In fact, it was that nucleus of young talent that made it possible for the Seahawks to reach back-to-back Super Bowls even as they paid Harvin $18 million to play in five games in the regular season and two in the playoffs. And that isn’t even a full accounting of Seattle’s cost. After all, the Seahawks gave Minnesota a first-round choice in 2013 and a third-rounder in 2014 for the privilege of paying Harvin all that loot.
Seattle’s talent was sufficiently inexpensive that in addition to acquiring Harvin, the Seahawks could afford to sign impact free agents like they did in 2013, when they added defensive linemen Michael Bennett and Cliff Avril.
But the bill has come due in Seattle. Wilson, Sherman, Wagner and Thomas are all among the league’s highest-paid players at their respective positions. And while it was the free-agent market that helped put the Seahawks over the top, it’s the draft where they’ll have to shop to return there. After all, that is the one renewable resource in a league where everything from the salary cap to the schedule is structured to make it tougher for a team to stay good.
And the Seahawks have the picks this year. They have nine in all, including four among the first 100 picks. Compare that to recent history when the Seahawks had six top-100 choices in the past three drafts combined.
Not that it’s reasonable – or even possible – to expect Seattle to sustain its hit rate from 2010 to 2012. But after drafting six Pro Bowlers from 2010 to 2012, just one player the Seahawks drafted over the past three years was chosen for that honor: Tyler Lockett, a third-round pick in 2015 who made the Pro Bowl as a kick returner last year.

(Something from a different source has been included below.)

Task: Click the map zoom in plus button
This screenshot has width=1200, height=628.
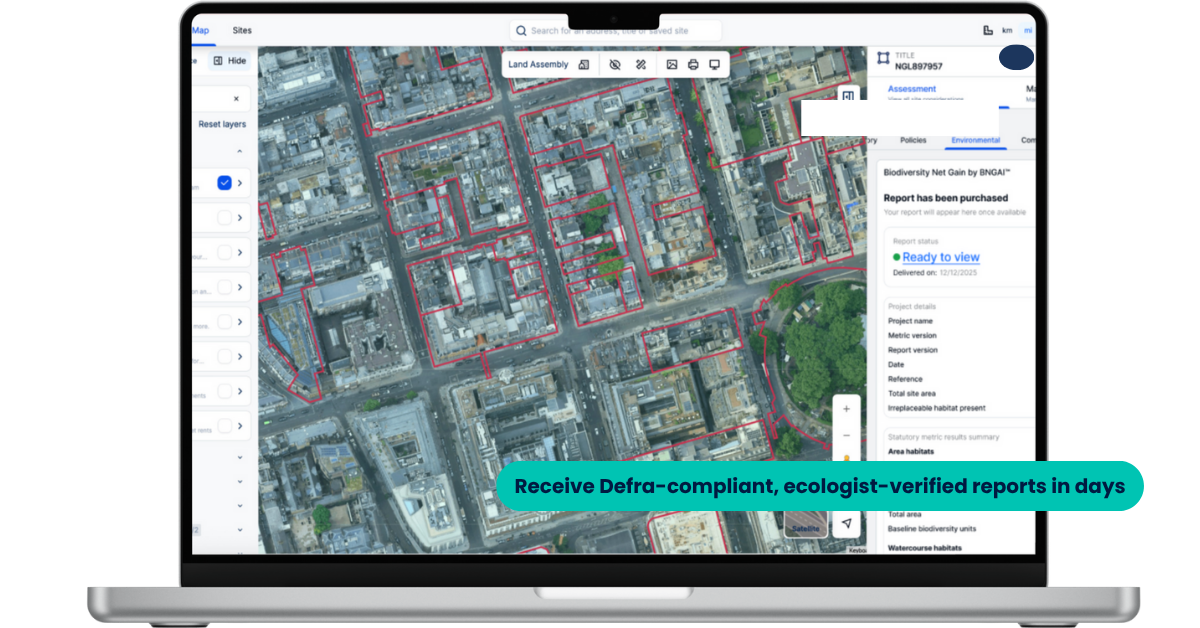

It’s not just stars that have eluded Seattle in the draft. It’s starters. The Seahawks drafted 28 players over the past three years, only four of whom have started eight or more regular-season games: offensive lineman Justin Britt, tight end Luke Willson, Lockett and offensive tackle Michael Bowie, a seventh-round pick in 2013 who started eight games as a rookie but was lost off waivers in training camp the following year.
That’s the past, though. We’re talking about the future. A future that will be determined in large part by what Seattle is able to find in the draft this year.